— «Да, и в постели тоже!» — «А что, есть разница?» — «Да, наверное, постель — более высокое выражение!»
Акулы Волстрита здесь обывают (о Нью-Йорке).
Дела финансовые.
Я уезжаю. «Вот ты соскучишься!» Он: «Я уже соскучиваюсь!» Я смеюсь. Он поправляется: «Я уже тужу!»
Слон — слонка.
Говорит о себе: «Дурный, старый, горбатый».
Его день рождения. Он рассказывает: «Я вижу сон — я родился. Моя мама наклонилась надо мною. Я увидел ее родное лицо и улыбнулся ей. А она смотрит на меня и так тепло говорит: „Ужас!“»
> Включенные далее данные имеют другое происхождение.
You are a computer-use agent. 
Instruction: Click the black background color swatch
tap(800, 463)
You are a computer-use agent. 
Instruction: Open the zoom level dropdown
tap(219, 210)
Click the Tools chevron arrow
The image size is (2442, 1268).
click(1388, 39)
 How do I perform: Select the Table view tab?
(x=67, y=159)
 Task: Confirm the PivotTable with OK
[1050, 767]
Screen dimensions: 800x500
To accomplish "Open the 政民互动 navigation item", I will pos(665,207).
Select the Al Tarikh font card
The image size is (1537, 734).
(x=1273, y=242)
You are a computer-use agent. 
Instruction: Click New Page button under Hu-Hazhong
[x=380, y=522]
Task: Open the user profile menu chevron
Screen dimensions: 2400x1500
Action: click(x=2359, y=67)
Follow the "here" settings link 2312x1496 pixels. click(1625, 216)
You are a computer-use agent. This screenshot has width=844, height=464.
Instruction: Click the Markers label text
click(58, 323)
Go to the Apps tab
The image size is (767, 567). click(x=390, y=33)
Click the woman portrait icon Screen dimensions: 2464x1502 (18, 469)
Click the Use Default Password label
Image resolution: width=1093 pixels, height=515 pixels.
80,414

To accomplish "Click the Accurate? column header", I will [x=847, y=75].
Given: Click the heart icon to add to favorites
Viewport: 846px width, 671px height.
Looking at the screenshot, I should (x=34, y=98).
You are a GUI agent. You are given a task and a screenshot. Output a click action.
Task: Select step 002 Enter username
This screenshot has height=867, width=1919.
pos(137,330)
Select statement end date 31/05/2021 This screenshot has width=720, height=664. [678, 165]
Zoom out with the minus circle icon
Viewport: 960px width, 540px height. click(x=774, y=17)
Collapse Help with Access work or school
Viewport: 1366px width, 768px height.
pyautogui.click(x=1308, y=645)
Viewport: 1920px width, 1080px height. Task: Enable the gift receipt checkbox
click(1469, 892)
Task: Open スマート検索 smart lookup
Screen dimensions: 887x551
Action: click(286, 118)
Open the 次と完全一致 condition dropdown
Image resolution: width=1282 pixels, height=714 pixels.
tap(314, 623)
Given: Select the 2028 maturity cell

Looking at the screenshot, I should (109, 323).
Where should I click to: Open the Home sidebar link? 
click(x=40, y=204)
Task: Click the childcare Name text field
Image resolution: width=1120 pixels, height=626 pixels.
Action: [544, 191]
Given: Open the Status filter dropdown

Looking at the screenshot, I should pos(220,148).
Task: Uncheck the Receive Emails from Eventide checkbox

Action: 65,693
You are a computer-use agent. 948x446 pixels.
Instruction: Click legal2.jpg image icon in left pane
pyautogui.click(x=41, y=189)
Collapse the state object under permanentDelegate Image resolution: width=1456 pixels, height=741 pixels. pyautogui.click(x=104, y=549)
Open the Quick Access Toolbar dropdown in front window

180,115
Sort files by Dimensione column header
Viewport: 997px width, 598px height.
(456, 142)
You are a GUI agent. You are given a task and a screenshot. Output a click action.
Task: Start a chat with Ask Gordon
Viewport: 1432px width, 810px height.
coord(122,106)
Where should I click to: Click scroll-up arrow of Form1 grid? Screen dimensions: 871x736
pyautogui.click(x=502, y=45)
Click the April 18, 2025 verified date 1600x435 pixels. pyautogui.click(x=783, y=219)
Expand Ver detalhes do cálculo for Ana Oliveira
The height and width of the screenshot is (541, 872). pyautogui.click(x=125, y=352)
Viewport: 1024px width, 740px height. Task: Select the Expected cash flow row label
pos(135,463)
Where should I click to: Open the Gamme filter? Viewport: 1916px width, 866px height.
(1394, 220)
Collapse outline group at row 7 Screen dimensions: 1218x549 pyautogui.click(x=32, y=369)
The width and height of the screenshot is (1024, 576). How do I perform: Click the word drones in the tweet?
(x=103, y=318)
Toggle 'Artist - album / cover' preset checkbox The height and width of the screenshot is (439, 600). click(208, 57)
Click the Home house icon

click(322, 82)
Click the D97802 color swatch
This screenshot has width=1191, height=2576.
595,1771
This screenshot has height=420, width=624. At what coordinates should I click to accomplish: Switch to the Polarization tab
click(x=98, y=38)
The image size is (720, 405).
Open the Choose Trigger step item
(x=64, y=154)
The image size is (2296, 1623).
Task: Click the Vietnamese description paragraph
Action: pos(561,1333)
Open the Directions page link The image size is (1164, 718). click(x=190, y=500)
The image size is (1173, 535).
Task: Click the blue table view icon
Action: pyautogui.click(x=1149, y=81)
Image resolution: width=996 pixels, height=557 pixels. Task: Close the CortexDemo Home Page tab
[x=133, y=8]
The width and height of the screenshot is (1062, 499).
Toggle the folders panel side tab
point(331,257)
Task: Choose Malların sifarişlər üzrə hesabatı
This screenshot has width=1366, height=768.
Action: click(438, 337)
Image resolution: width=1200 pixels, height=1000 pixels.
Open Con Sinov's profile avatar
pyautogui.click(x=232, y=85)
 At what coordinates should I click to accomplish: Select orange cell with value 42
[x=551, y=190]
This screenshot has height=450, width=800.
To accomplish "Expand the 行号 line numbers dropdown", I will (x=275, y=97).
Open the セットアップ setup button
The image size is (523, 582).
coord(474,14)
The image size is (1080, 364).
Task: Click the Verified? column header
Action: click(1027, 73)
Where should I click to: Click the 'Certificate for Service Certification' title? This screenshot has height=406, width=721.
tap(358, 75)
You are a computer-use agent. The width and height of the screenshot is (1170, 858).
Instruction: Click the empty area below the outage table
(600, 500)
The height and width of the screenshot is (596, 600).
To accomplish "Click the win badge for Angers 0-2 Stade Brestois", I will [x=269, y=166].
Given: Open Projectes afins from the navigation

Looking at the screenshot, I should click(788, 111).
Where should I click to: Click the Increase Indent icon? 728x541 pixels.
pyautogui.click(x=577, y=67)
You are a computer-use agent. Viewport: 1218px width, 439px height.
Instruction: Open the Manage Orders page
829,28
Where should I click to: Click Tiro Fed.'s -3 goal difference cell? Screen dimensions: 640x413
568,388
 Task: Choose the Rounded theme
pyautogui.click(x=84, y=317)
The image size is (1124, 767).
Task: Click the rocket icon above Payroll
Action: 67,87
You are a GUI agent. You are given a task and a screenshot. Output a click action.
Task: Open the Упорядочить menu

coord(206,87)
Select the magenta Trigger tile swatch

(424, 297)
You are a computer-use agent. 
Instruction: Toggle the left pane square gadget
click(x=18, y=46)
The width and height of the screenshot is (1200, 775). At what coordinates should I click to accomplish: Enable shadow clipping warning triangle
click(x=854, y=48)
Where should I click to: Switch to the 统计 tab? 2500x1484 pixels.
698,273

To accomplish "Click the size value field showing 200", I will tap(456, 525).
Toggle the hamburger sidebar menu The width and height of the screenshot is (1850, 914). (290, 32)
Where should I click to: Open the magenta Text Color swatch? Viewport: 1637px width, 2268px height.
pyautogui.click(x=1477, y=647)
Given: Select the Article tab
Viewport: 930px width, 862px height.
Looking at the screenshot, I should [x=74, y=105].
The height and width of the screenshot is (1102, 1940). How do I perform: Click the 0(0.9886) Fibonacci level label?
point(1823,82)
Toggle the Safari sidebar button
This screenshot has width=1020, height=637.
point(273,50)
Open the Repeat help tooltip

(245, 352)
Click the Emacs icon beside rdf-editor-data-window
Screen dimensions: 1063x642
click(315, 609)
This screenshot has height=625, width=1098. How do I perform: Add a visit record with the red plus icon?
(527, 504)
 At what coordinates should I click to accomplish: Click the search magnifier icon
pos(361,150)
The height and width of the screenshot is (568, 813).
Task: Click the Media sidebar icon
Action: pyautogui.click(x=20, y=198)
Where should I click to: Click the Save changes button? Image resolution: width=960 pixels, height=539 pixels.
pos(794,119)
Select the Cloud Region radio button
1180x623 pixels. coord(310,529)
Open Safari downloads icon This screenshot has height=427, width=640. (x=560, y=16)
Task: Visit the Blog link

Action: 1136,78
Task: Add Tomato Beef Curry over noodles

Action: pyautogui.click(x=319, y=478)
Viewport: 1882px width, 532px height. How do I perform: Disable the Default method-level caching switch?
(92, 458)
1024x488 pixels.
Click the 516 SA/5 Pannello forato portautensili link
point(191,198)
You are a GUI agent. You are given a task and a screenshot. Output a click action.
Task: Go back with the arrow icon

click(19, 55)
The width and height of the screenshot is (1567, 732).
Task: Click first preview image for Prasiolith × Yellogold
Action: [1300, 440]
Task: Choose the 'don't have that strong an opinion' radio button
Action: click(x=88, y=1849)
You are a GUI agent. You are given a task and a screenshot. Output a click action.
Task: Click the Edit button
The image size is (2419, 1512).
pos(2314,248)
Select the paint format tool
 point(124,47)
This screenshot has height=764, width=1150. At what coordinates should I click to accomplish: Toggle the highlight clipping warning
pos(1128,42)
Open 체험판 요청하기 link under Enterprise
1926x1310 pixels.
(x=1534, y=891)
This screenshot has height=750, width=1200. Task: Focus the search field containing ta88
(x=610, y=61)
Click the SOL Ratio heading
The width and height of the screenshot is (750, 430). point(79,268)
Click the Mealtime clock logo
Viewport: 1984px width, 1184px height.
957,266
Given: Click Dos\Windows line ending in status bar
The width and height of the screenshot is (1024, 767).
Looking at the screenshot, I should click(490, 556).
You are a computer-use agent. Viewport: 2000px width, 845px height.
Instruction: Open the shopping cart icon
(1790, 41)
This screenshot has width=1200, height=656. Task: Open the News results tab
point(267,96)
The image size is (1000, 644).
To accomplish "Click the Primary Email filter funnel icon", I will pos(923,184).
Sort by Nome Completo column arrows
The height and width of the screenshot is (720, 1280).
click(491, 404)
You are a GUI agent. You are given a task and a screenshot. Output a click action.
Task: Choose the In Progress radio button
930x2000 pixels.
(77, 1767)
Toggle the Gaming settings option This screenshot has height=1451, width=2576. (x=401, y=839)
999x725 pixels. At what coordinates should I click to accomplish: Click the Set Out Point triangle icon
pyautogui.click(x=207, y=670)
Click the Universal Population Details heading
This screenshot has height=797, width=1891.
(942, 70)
«Как всегда, у тебя превосходительный суп».
«Я был моряк. Очень удачный, эффективный. Почему эффективный? Не потонулся!»
«Спасибо за свидетельничество».
ОКРУжейная палата.
Юрий Краткорукий (Долгорукий).
Плывать.
«Твой позвонок удался» (удачно прозвонилась по телефону).
«Как дела?» — Ответ: «Есть новые действия: каждый день я уставаюсь!»
Я лгаю, лжу, льжу.
Злодейцы.
Посольник — посол.
«Она ясноумная!»
Вопрос: «Посмотри, у меня опухла щека?» — Ответ: «Да, немного пухлейше, чем направо».
Кухарный институт (кулинарный институт). Курица пьяняется (маринуется).
«Я запьяняюсь».
Поет: «Конфетки-бараночки…» — считая, что это одно сладкое кушанье. Объясняю: два разных понятия и как пример привожу словосочетание «водка-селедка». Он: «Понял! Водка, селедка, девочки…»
Рассказываю о порнофильмах, которые видела по немецкому телевидению, когда была в Германии. Он: «Порно с мукой?»
«Это шмешно!»
Поет: «Утро красит СНЕЖНЫМ светом…»
«Боль укрепляет душу, как сказал мне отец, когда дал мне удар».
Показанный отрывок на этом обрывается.